━━━━━ INPUT ROWS

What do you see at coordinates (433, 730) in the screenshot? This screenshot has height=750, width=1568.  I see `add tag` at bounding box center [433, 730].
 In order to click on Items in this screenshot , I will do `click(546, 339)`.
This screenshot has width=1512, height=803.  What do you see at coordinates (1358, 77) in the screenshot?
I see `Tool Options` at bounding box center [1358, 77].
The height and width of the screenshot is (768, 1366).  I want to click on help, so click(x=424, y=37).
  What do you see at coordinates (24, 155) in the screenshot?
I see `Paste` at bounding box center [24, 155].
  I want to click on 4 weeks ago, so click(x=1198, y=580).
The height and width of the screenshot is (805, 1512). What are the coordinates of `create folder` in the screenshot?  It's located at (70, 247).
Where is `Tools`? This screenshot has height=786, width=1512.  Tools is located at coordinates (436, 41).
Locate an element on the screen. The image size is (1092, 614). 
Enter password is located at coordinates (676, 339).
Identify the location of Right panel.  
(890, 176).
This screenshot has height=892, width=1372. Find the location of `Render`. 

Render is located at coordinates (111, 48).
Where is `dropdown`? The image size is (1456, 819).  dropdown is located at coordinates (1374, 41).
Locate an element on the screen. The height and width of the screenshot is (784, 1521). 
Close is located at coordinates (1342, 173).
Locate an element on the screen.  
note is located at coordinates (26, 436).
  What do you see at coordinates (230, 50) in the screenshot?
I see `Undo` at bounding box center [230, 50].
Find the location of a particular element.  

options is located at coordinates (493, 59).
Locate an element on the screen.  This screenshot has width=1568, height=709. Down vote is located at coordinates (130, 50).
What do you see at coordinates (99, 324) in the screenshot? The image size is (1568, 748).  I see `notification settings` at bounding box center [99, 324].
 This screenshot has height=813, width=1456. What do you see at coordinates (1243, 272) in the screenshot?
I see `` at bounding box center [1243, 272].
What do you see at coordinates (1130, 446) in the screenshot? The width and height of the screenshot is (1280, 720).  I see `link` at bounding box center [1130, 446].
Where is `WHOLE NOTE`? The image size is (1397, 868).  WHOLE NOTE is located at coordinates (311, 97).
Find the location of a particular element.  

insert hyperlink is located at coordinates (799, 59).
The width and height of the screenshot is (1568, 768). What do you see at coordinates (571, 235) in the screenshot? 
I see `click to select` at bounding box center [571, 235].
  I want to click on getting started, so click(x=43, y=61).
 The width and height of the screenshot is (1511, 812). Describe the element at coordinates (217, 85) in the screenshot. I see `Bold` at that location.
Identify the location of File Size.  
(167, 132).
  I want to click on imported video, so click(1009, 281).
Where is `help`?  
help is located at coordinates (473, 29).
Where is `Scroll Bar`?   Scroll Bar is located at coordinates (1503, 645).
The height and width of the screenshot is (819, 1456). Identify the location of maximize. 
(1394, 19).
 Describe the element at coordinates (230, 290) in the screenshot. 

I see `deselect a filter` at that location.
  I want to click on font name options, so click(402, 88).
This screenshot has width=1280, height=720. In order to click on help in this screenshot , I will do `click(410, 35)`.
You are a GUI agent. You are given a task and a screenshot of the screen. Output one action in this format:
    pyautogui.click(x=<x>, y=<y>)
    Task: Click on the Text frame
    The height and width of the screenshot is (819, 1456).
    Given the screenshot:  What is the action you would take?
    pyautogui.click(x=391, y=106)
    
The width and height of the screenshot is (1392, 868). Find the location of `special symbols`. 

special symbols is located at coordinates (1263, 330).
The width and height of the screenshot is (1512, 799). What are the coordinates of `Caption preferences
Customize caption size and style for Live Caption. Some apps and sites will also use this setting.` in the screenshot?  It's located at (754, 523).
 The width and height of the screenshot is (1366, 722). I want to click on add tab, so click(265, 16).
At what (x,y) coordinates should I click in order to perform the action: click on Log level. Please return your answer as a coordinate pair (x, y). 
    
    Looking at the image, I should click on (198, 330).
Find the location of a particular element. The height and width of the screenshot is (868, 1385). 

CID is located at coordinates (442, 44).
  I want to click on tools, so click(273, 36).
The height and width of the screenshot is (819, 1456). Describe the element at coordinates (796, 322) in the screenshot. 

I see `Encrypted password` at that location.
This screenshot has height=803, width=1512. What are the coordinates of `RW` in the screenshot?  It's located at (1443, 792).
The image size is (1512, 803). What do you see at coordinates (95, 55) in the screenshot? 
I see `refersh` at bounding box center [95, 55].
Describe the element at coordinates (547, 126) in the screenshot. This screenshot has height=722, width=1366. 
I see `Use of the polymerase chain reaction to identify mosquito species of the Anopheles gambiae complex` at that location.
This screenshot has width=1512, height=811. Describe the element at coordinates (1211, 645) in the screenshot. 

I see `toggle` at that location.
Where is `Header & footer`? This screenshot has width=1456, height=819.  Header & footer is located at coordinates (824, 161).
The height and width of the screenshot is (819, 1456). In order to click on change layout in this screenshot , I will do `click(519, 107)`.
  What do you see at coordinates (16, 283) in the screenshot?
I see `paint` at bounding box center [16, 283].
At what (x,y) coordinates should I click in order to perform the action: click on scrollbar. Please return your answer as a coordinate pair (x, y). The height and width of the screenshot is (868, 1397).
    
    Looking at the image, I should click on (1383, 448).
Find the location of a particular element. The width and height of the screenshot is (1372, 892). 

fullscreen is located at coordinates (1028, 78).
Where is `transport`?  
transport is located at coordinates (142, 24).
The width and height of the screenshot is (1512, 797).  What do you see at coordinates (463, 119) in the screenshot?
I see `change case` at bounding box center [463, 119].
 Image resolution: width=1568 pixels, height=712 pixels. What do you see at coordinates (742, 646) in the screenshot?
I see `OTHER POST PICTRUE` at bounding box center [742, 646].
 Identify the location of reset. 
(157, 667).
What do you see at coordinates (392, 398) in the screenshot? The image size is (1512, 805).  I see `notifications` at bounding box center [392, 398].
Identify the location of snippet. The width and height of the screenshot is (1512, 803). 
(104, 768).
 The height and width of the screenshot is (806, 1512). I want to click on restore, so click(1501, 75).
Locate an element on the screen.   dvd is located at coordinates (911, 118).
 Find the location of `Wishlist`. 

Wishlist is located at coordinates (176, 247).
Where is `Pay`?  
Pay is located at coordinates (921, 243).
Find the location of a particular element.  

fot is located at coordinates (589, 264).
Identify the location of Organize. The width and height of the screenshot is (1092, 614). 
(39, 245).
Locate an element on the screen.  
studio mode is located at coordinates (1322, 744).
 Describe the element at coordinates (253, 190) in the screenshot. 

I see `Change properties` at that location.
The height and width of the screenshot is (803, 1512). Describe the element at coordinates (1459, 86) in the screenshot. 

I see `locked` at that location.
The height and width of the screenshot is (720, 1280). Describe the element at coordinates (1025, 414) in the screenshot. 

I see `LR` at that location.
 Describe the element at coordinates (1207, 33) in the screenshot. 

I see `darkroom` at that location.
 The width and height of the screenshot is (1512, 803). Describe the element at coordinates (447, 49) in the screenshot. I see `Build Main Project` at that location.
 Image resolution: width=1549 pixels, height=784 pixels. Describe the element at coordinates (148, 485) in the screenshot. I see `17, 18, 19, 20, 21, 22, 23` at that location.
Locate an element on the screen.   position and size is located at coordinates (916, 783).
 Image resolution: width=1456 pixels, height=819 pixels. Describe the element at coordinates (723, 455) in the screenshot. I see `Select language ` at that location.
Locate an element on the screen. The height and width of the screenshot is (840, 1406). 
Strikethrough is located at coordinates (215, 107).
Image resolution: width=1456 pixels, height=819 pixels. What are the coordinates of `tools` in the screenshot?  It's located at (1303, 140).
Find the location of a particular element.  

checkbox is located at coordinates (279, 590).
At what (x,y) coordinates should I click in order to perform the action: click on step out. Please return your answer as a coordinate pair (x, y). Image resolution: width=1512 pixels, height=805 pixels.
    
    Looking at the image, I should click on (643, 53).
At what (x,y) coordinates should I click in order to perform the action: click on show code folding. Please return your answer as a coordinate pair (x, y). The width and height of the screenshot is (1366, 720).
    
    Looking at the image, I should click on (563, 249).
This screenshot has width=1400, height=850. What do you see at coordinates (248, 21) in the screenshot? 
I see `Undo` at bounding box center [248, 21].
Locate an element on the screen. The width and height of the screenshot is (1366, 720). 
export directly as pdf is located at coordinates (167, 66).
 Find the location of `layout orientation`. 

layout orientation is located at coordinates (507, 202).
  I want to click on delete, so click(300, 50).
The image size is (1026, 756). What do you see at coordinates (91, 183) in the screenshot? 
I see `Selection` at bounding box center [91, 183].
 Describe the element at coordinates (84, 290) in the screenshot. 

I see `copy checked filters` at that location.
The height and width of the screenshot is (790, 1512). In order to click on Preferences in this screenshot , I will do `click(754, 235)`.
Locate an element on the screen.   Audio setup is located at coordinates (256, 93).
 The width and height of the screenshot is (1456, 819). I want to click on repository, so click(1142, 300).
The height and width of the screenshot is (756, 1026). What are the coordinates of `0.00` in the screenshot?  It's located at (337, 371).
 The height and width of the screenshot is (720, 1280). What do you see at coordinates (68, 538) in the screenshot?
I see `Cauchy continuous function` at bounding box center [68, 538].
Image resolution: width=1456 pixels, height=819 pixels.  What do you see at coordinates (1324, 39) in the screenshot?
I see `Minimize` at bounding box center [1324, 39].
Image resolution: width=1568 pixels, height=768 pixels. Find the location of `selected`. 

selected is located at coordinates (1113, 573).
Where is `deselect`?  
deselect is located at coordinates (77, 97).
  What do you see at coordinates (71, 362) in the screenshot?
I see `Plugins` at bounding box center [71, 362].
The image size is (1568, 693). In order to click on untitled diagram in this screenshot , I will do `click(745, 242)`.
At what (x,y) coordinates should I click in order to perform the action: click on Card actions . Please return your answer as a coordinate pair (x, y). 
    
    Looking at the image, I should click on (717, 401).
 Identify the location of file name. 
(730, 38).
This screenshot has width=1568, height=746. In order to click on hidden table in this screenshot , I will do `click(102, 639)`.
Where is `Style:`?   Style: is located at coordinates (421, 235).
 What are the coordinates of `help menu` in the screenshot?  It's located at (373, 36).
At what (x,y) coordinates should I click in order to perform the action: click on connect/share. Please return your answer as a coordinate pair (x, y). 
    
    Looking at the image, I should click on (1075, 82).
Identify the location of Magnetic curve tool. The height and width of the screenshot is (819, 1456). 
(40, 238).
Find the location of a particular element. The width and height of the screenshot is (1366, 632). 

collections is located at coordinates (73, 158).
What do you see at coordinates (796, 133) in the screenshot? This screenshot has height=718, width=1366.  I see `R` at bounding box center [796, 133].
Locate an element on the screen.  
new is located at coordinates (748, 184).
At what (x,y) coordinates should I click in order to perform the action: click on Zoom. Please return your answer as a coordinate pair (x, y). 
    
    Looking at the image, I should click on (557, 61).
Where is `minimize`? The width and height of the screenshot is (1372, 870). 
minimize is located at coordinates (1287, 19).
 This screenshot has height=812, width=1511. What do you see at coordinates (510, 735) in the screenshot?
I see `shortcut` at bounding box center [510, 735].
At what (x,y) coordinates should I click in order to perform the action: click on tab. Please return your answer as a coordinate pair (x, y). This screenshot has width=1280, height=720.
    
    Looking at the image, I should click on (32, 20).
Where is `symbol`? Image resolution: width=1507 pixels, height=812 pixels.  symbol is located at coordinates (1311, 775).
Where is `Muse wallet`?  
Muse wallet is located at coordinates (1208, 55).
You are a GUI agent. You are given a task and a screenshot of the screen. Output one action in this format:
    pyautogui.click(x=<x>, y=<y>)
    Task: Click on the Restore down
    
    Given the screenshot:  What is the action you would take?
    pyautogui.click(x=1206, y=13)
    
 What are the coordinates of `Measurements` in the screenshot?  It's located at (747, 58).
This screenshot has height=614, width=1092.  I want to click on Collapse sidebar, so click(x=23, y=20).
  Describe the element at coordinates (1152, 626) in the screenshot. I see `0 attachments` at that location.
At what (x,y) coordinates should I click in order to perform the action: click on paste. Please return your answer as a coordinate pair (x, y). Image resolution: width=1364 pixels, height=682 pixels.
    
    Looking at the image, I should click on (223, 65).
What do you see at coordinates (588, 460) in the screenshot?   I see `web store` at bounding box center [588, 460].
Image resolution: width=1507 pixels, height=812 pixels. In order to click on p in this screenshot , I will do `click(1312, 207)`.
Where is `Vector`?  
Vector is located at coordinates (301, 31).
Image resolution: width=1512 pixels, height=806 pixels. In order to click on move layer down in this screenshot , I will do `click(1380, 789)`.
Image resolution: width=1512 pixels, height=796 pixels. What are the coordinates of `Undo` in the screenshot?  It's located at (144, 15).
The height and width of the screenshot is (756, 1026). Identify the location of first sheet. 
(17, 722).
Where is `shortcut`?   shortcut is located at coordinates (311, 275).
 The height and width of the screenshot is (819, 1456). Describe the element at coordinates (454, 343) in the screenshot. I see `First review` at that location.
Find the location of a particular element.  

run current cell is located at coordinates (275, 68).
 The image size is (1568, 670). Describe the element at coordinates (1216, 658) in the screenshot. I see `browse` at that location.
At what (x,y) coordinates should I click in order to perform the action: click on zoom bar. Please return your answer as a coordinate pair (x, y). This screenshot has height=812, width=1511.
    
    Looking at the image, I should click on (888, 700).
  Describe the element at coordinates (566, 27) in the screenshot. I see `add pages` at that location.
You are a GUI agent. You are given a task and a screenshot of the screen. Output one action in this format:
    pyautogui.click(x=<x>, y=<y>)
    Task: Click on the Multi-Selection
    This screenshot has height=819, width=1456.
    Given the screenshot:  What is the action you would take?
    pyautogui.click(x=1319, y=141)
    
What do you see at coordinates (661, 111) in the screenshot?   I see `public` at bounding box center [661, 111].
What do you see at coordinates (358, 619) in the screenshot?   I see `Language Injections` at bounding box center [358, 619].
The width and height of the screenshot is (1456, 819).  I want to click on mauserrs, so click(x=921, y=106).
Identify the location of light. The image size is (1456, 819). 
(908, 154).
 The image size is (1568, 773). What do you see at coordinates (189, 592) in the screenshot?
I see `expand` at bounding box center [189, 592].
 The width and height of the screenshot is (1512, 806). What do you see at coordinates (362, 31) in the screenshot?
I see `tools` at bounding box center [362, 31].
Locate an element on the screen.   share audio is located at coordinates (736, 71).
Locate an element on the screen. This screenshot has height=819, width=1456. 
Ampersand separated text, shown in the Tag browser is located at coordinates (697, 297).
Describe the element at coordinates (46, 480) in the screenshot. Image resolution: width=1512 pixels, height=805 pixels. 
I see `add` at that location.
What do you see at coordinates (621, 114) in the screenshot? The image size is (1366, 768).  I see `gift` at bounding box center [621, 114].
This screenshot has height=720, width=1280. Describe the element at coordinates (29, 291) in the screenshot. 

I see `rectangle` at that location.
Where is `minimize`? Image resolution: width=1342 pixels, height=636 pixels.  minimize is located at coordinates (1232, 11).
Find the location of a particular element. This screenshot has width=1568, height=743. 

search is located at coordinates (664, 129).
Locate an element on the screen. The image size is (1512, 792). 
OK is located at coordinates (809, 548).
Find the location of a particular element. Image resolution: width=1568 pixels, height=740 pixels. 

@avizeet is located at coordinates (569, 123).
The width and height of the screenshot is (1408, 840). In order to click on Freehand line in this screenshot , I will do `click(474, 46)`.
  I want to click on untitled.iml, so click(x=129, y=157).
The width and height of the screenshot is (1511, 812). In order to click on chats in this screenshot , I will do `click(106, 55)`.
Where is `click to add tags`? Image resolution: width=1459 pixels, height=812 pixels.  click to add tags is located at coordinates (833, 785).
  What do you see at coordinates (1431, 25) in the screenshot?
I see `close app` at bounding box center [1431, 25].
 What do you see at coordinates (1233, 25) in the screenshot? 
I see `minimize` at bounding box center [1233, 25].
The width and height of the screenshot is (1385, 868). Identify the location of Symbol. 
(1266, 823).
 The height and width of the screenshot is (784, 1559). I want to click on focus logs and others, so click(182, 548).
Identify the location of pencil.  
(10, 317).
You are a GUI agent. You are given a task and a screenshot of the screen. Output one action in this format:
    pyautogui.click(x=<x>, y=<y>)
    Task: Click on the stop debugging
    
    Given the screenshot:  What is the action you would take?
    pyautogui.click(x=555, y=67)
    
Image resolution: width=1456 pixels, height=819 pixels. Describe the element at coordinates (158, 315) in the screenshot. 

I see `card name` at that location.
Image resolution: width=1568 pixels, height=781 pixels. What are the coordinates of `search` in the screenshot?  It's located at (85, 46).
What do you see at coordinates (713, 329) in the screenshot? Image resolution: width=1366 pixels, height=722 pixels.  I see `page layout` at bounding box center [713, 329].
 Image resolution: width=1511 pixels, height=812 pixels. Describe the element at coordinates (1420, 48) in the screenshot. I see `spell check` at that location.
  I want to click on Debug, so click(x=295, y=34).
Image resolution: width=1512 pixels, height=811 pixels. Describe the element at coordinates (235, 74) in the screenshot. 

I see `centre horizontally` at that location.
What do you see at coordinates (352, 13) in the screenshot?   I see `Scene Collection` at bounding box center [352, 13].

━━━━━━━━━━

AIM OF THE EXERCISE: Reproduce the items verbatim, from the line containing "What do you see at coordinates (621, 114)" through the line containing "search is located at coordinates (664, 129).", with both of those lines included.

SOLUTION:
What do you see at coordinates (621, 114) in the screenshot? The image size is (1366, 768).  I see `gift` at bounding box center [621, 114].
This screenshot has height=720, width=1280. Describe the element at coordinates (29, 291) in the screenshot. 

I see `rectangle` at that location.
Where is `minimize`? Image resolution: width=1342 pixels, height=636 pixels.  minimize is located at coordinates (1232, 11).
Find the location of a particular element. This screenshot has width=1568, height=743. 

search is located at coordinates (664, 129).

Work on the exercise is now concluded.